Aim of the task: Your reply should hold only the lines from the records below where "computer" occurs.
** Opening Information block **
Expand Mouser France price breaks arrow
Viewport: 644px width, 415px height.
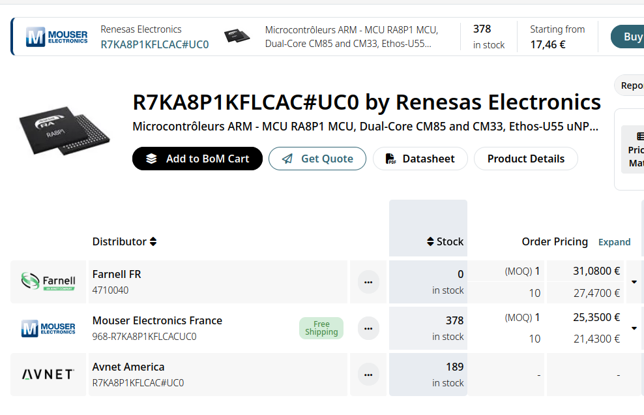[x=634, y=328]
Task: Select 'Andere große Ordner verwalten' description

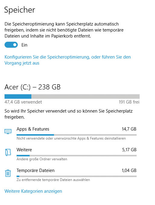Action: point(42,159)
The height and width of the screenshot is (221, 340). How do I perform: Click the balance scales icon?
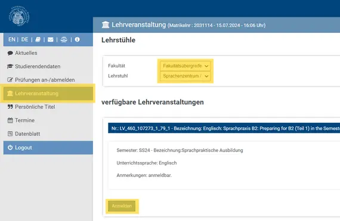coord(64,39)
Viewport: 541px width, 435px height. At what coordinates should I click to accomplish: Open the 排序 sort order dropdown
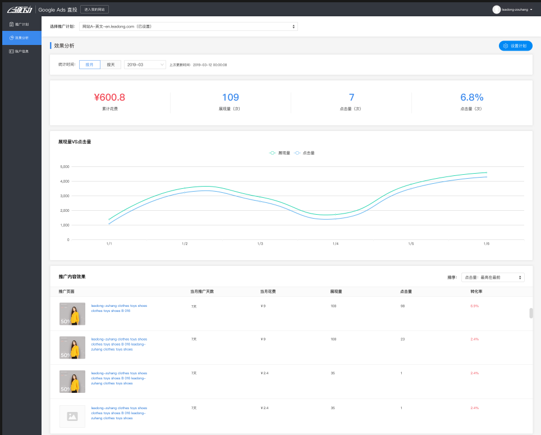click(x=493, y=277)
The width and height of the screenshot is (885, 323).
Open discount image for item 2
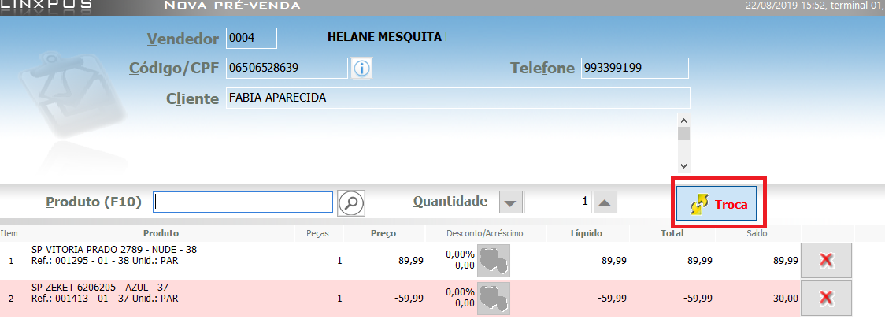pos(488,298)
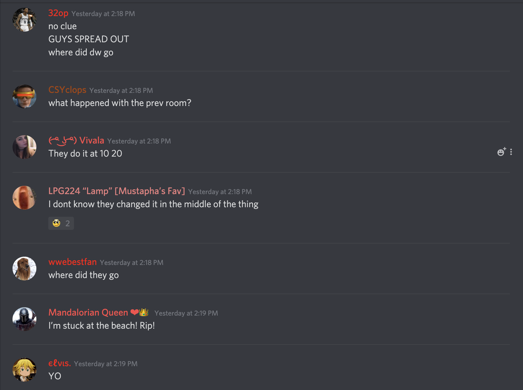523x390 pixels.
Task: Open the three-dot more options menu
Action: [511, 152]
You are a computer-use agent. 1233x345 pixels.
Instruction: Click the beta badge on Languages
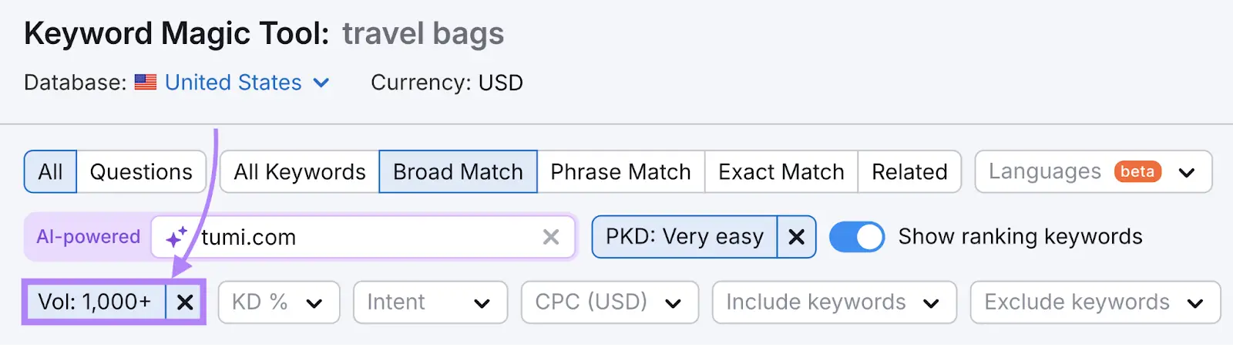pyautogui.click(x=1137, y=171)
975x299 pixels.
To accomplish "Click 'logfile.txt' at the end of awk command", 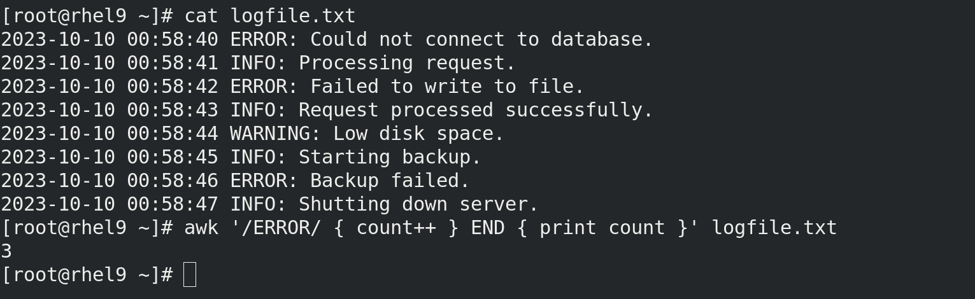I will point(774,228).
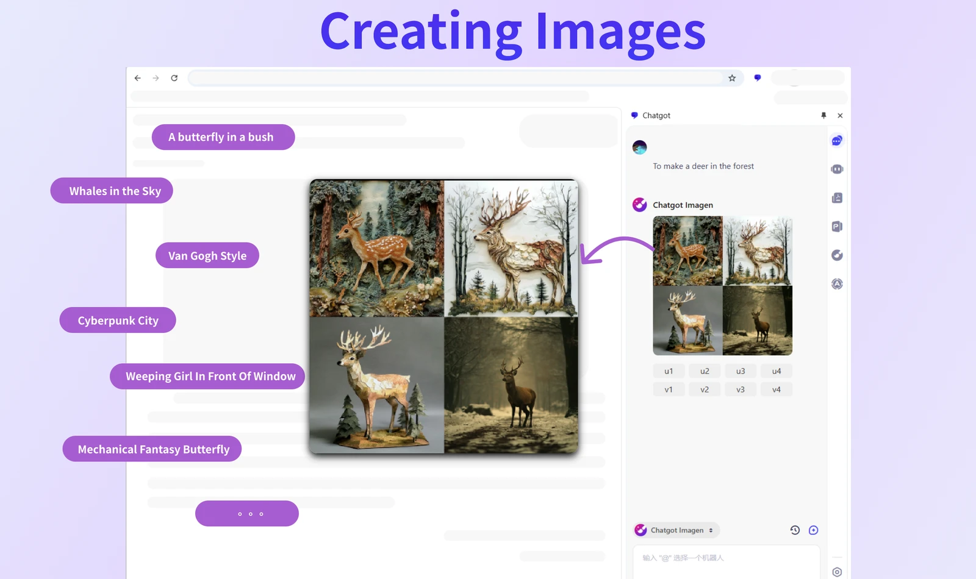Click the PDF document icon in sidebar

(x=837, y=198)
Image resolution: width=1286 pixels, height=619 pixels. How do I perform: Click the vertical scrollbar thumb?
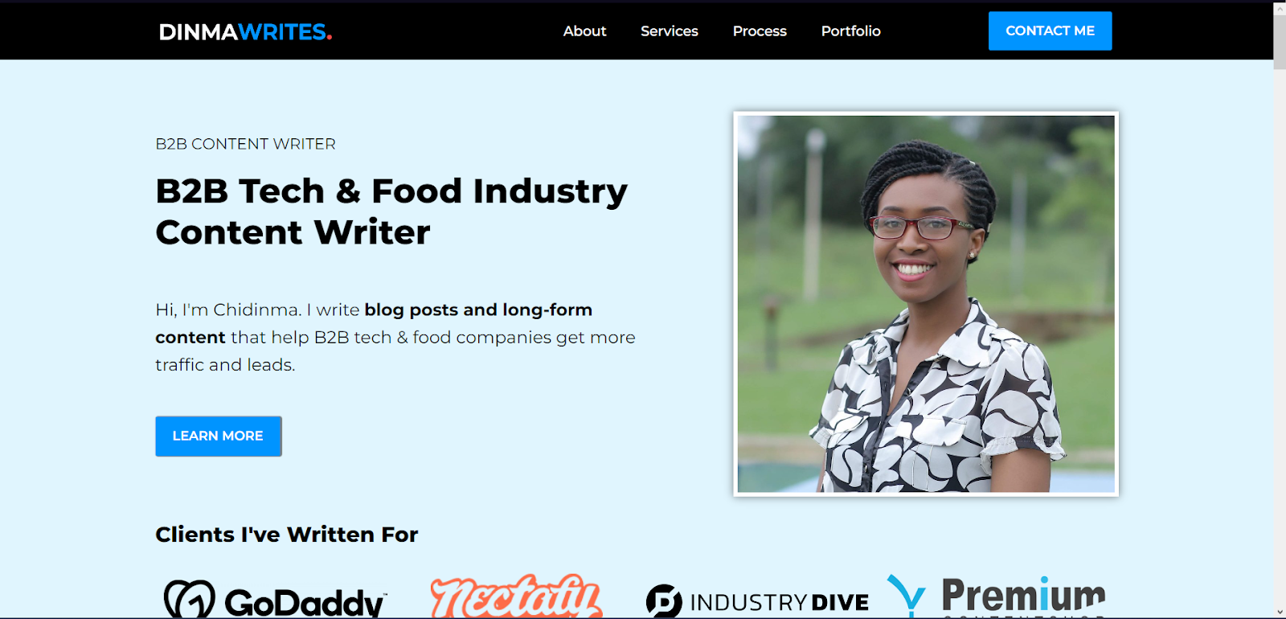(x=1280, y=42)
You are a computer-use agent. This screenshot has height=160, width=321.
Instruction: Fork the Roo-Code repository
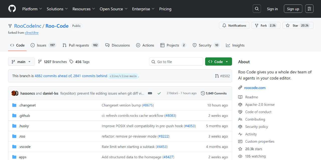(265, 26)
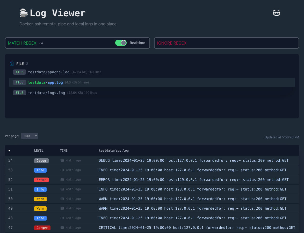Click the FILE tag beside apache.log
The image size is (304, 233).
pyautogui.click(x=19, y=72)
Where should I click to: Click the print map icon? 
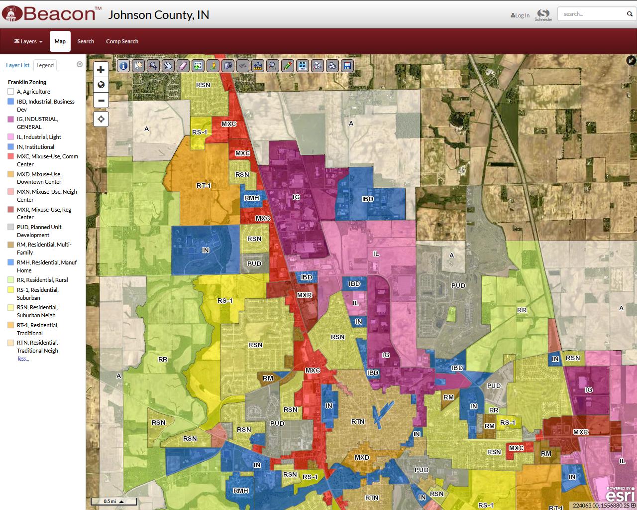point(332,65)
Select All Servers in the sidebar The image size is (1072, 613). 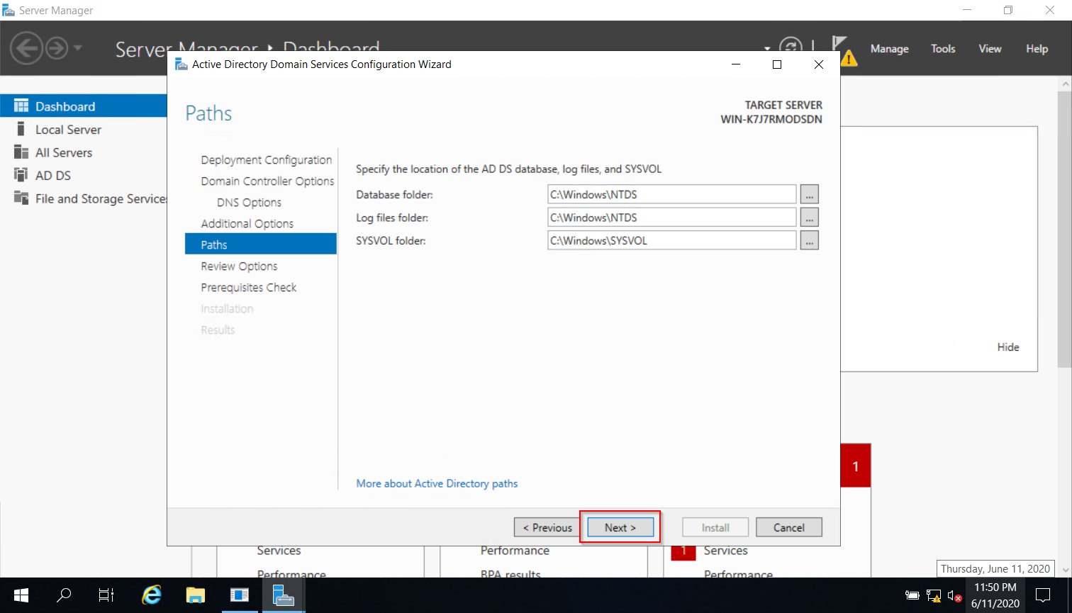(x=64, y=152)
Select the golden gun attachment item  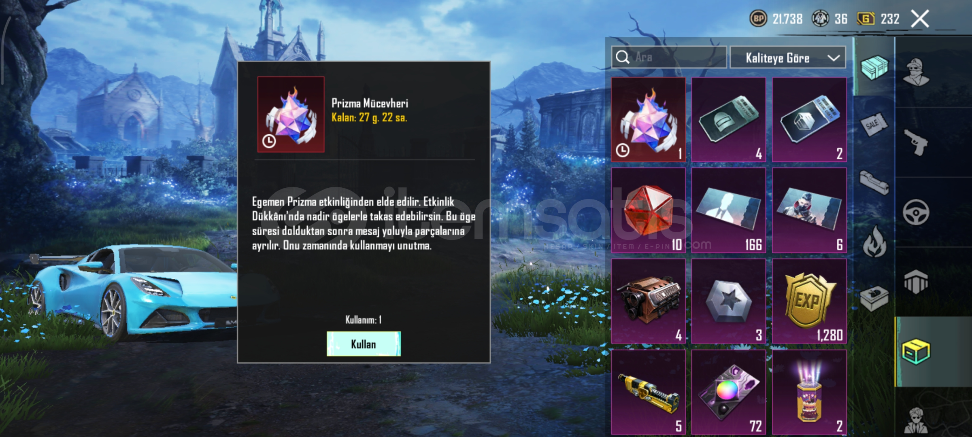(648, 392)
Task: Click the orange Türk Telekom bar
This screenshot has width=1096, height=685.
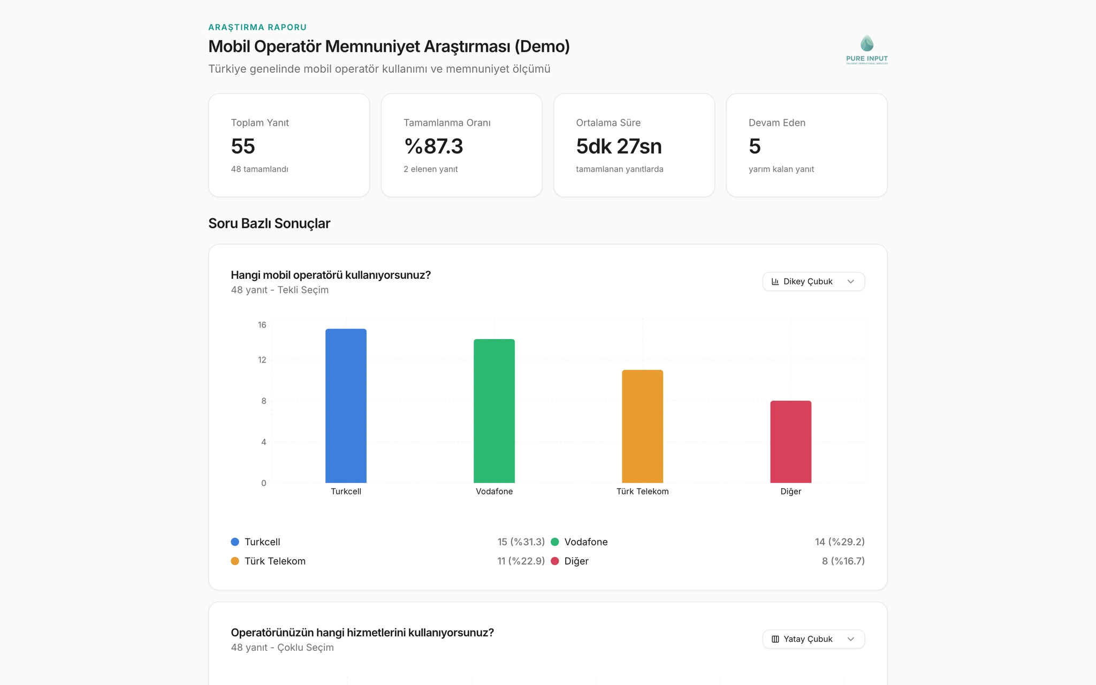Action: click(642, 427)
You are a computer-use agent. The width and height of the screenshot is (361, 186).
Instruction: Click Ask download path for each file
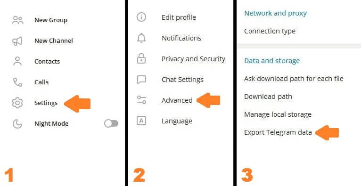(x=294, y=79)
** Closing Information block **
Result of the exercise:
You are a computer-use agent. 1233x345 pixels.
You are a computer-use agent. This screenshot has height=160, width=321.
You are a computer-use agent. The width and height of the screenshot is (361, 186).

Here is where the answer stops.